Les bougies du Maréchal Duroc
  HISTOIRE DE REGIMENT
  LES BOUGIES DE NAPOLEON
         
 

Les bougies du Maréchal Duroc

 

L'on pouvait regarder le Grand Maréchal Duroc comme un homme d'ordre et fait pour embrasser tout genre d'économie et empêcher les dilapidations qui sont inévitables dans une maison aussi considérable qu’était celle de Napoléon. Rien ne lui était étranger ; il entrait dans les plus petits détails sur chaque branche de fourniture qu'il fallait à la maison.

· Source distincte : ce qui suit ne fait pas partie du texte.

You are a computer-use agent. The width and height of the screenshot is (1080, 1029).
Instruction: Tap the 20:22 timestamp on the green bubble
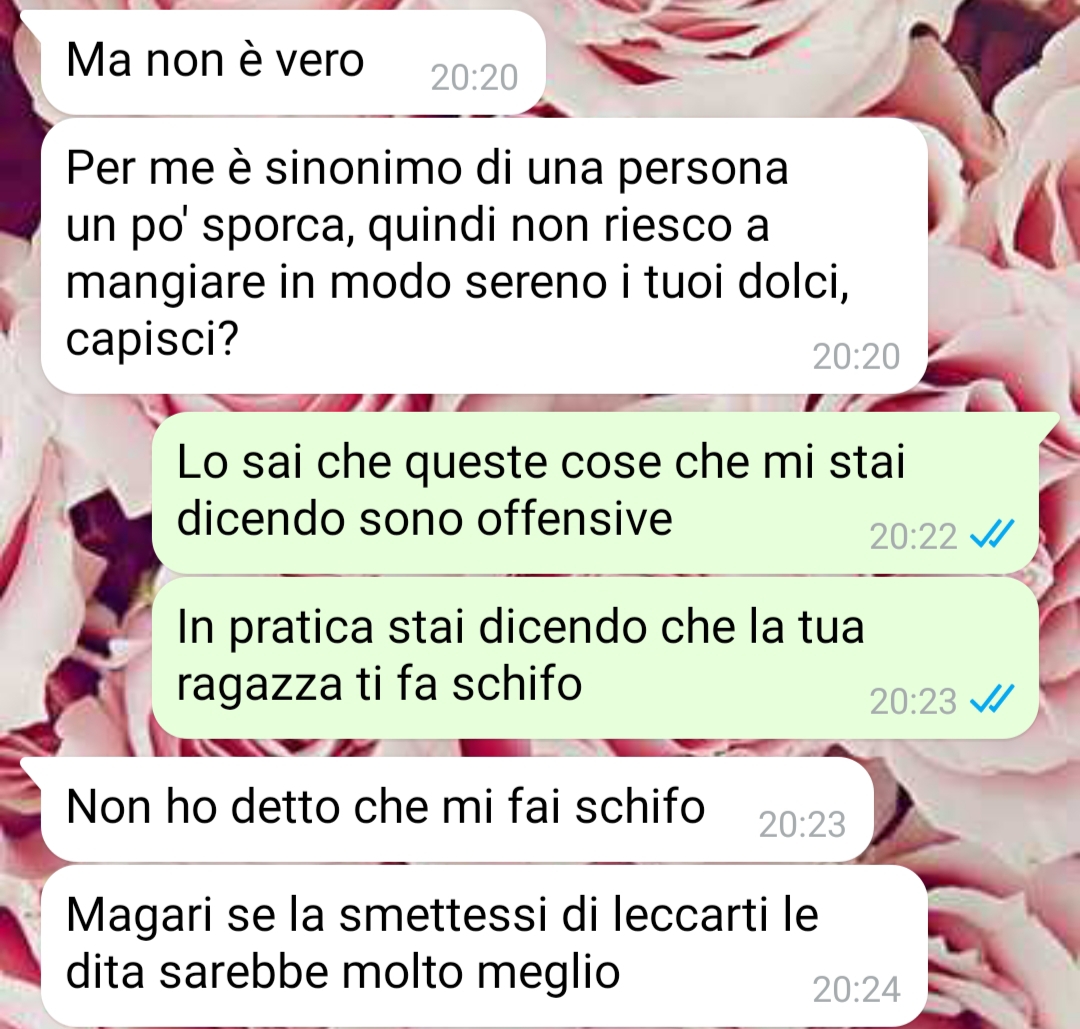tap(913, 537)
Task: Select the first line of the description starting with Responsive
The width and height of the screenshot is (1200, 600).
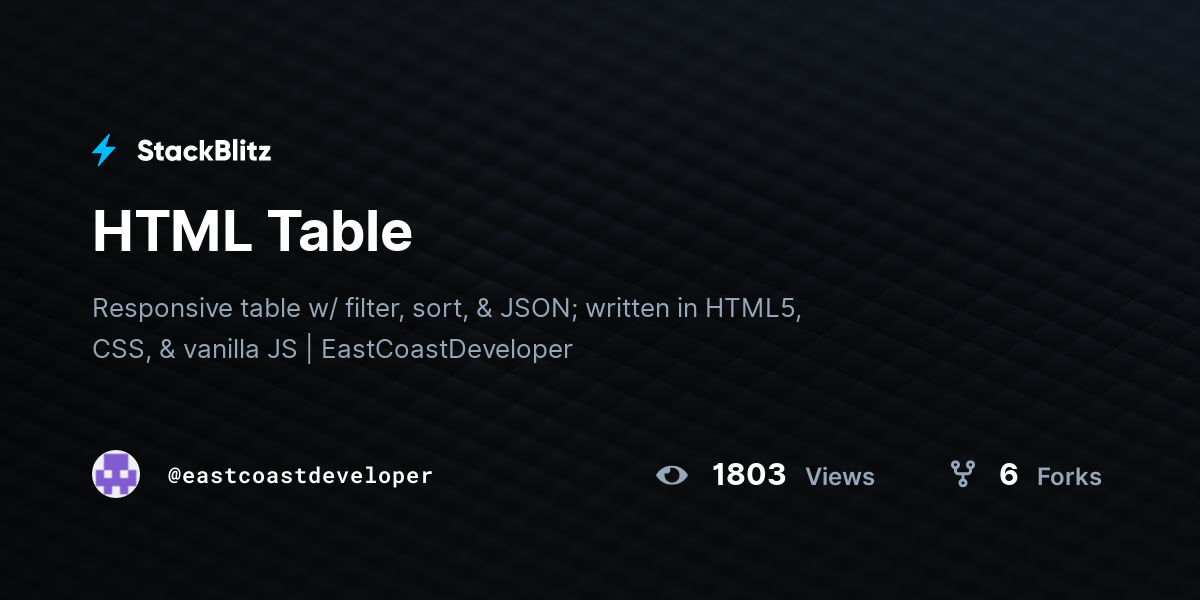Action: coord(447,308)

Souvent les personnes qui voulaient fournir avaient des conversations très longues avec lui et ne s’apercevaient pas que tout en jasant fabrique ou commerce, ils le mettaient au fait de toutes les rubriques qu'entraîne ces sortes de fournitures, vis a vis des officiers subalternes tant en remises qu'en cadeaux que les fournisseurs sont ordinairement obligés de leur faire. L’on aimait beaucoup à fournir puisque tout y était payé comptant.

 

Il s'agissait de fournir la bougie pour toutes les maisons impériales. Ce qui était une fourniture considérable que tous les marchands sérieux sollicitaient. Le Grand Maréchal la promis à tous en leur demandant un échantillon pour en faire l'essai. Tous apportèrent les échantillons.

 
Maréchal Duroc
 
     
 

Il leur donna rendez-vous dans une salle du palais où il avait fait mettre dans chaque flambeau une des bougies d'échantillon et sous le flambeau le nom de celui à qui appartenait la bougie. Tous les fabricants étant rassemblés, il leur dit : “ Messieurs, vous me demandez tous la fourniture de la bougie.

 

Comme je n’ai aucune préférence, que tous vos prix sont les mêmes, voilà toutes vos bougies. L'on va les allumer et je donnerai la fourniture de la maison a celui qui aura fabriqué celle qui durera le plus longtemps, qui ne coulera point et qui fera le meilleur effet. L'on alluma les bougies. Le Grand Maréchal s’en fut et chaque fabriquant resta dans la salle à voir brûler les bougies sans savoir à qui elles appartenaient, n'ayant pu les toucher et ne sachant point que leurs noms étaient sous les flambeaux. Que l'on s’imagine l'effet que peuvent faire vingt bougies allumées et tous les yeux fixés dessus. Les unes pétillaient, les autres coulaient et chaque fabriquant se disait “ mes bougies ne font point cet effet. Je fabrique mieux que cela ” Le Grand Maréchal avait recommandé que l’on ne les touchât d'aucune manière. Ce qui fut parfaitement exécuté. L’on le fit avertir que les bougies tiraient à leur fin et il se rendit dans la salle au moment ou elles étaient sur le point de finir. Tous les fabricants l’entouraient en attendant qu’il prononça. Il n'en restait plus qu'une qui avait parfaitement brûlé. Il leva le flambeau et leur fit voir le nom du fabricant et leur dit “ Messieurs, voilà le fournisseur de la maison. ” Tous se retirèrent sans oser blâmer l'expérience.